I had submitted my votes  to the Hawaii Film Critics Society before the Globes were announced. The HFCS will announce its own movie award winners on Friday. We had to make new choices a couple of days later after many of the races had resulted in ties. (That's what happens when your voting members barely outnumber the nominees.) Many of my favorites had been eliminated after that first ballot, replaced by choices I would never have made.

Case in point, “Last Night in Soho,” Edgar Wright's stylish thriller about Eloise (Thomasin McKenzie), an English girl from the country who goes to London to study fashion design but get rerouted into a time warp rabbit hole along the way. 

Ellie was brought up by her grandmother after her real mother committed suicide. Whatever psychological scars this left have mostly translated themselves into an obsession with all things '60s for the young woman, manifested in her Carnaby Street fashion sense and her music collection that's heavy on Petulia Clark and Dusty Springfield.

I say mostly, because Ellie still sees her mother occasionally, sometimes over her shoulder in the mirror.

The visions go into high gear once the lovely but naive lass arrives in London, and starts having deja-vus wherever she looks. Before she knows it, she's gone back in time to that swinging London of her fantasies, complete with a dazzling blond goddess at the center of it all.

The goddess's name is Sandy. In her slinky pink dress, she is sensual beyond belief, and that's before she even shows her moves on the dance floor or does her sultry rendition of “Downtown.” Sandy is played by Anya Taylor-Joy – yes, “The Queen's Gambit” herself – which may be why Eloise, and everyone else onscreen, and in the audience, can't take our eyes off her.

Who is she? Ellie's mother? Her alter-ego? Someone who's trying to tell her something? Or just evidence that poor Ellie is losing her mind?

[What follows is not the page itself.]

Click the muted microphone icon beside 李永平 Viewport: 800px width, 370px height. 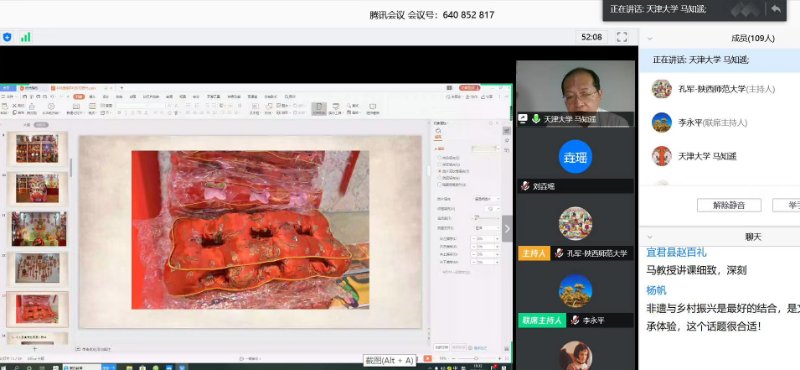575,320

Through some nifty cinematic tricks, writer-director Wright starts making Ellie and Sandy reflections of each other in a disco mirror, or blending them, or losing track of which is which. This doesn't help Eloise's precarious grip on reality as she keeps pursuing her design school career by day, but keeps descending deeper into London's seedy sides after hours. A silver-haired barfly (Terence Stamp) would be enough to creep anyone out, much less a simple girl from the country.

The storyline veers from psychological drama to a more graphic horror show after Eloise moves out of the dorms and into a red-light apartment. Literally – there's a red neon light for a downstairs restaurant right outside her window. Her landlady is played by the late Diana Rigg, reminding some of us of the time in our memories when Dame Diana would be the one playing the Sandy role.

New Zealand's McKenzie, fresh from a more wholesome role in 2019's quirky “Jojo Rabbit,” is alternately vulnerable and alluring as the latter-day Alice trapped in a poor excuse for Wonderland. But for all of the film's sensually cinematic style points and derivative references to an endless array of movie classics, this was one of those mysteries where my biggest question was constantly wondering what the hell was going on.

As someone who actually remembers when Petulia Clark and Dusty Springfield were the new girls on the charts, “Last Night in Soho” was less a flash from the past than a visit to a present world I barely recognize.

But watch for it on the Hawaii Film Critics Society awards list. We're there on the Internet Movie Database, right under the Golden Globes.